McGovern vs. Nixon, the sequel?
Republican presidential front-runner Rudy Giuliani on Wednesday compared Sen. Hillary Clinton to George McGovern
Republican presidential front-runner Rudy Giuliani on Wednesday compared Sen. Hillary Clinton to George McGovern—the Democrat trounced by Richard Nixon in 1972—as he stepped up direct attacks on the favorite to win the Democratic nomination. Giuliani said Clinton’s idea of giving every American baby a $5,000 savings bond was like something taken from McGovern’s “playbook.” A Clinton spokesman Giuliani’s “entire campaign” was to attack others “instead of talking about what he would do if elected.”

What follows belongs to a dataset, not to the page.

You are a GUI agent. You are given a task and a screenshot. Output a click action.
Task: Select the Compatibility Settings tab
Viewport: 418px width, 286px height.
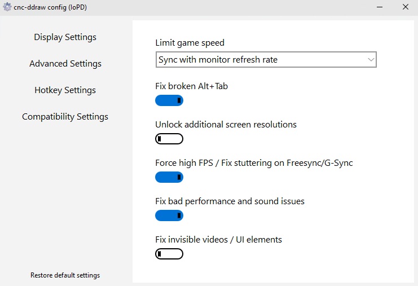pyautogui.click(x=65, y=117)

There go the baby boomers again, diving back into “exhausted squabbles they’ve exhausted since Vietnam,” said Andrew Sullivan in his blog on TheAtlantic.com. “Bush vs Gore and Bush vs Kerry were really re-matches of 1968 all over again. If you want one more round of boomer conflict, you couldn't do better than a Clinton-Giuliani match-up, could you?” It’s Nixon vs. McGovern, the rematch.

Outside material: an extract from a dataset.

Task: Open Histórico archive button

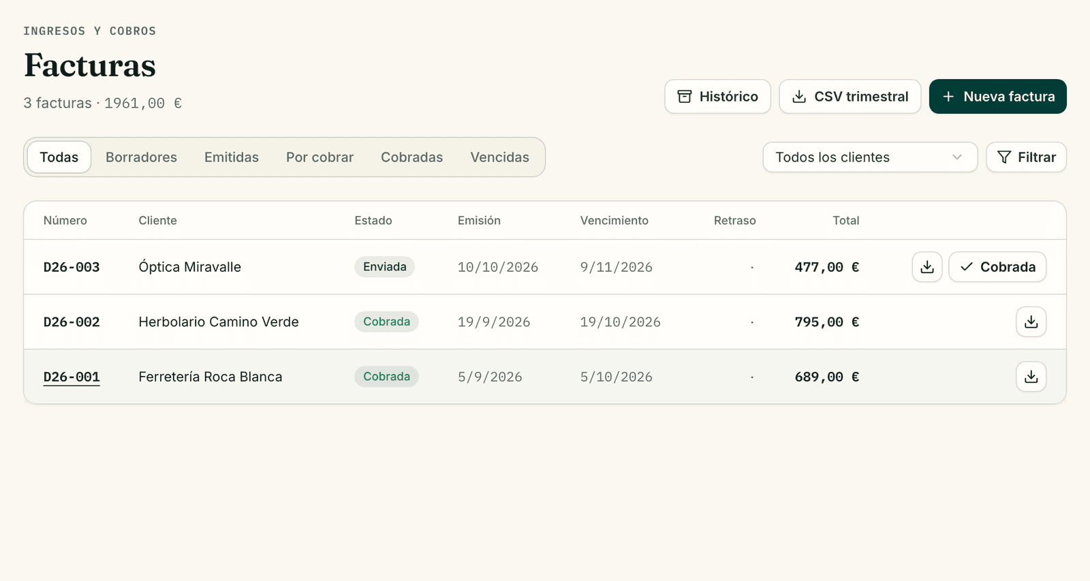Action: tap(718, 97)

There’s a reason Rudy’s coming out swinging, said Mike Allen and Jonathan Martin in ThePolitico.com. The Democrats are ahead in fundraising, and Giuliani is worried. Giuliani is already in the dog house with conservatives for his liberal social views, so he has to avoid “antagonizing social conservatives” by attacking his GOP rivals. But by attacking Clinton, Giuliani makes a Clinton-Giuliani contest seem inevitable, and shifts attention away from his own “deviations from conservative orthodoxy” by reminding conservatives “who their true adversaries are.”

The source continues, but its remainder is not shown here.